Construire une custom et réussir une custom sont deux choses bien différentes. Même Harley-Davidson, pourtant l'instigateur du genre et maître incontesté du «pout-pout!» bien cadencé, ne fait pas que des bons coups.

D'un autre côté, et bien qu'il leur ait fallu quelques décennies avant de comprendre comment réaliser une bonne custom, les constructeurs japonais introduisent aujourd'hui des machines très impressionnantes de façon régulière. La spectaculaire et novatrice Boulevard M109R lancée par Suzuki il y a deux ans laissait prévoir le meilleur pour la C109R à l'essai ici. Mais en dépit de son élégante ligne, en dépit de son moteur aussi gros que technologiquement poussé et en dépit des pièces incroyablement massives qui la composent, la C109R n'est pas réussie. Il s'agit d'une conclusion d'autant plus étonnante que la nouveauté est présentée comme le fleuron de la gamme custom de Suzuki.
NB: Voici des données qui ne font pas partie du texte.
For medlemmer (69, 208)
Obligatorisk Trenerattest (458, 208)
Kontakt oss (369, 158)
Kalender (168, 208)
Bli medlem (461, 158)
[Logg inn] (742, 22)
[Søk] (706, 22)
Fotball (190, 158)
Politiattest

En théorie, la C109R devrait être un succès. Elle est propulsée par la plus grosse mécanique de moto jamais produite par Suzuki - un V-Twin qui crache littéralement le feu sur la M109R. Sa ligne, bien que prévisible, reprend tous les détails populaires et affiche toutes les courbes à la mode. Même le système de freinage est notable puisqu'il combine les freins avant et arrière, une rareté sur une custom. Le problème est que l'ensemble n'est tout simplement pas à la hauteur des composantes individuelles.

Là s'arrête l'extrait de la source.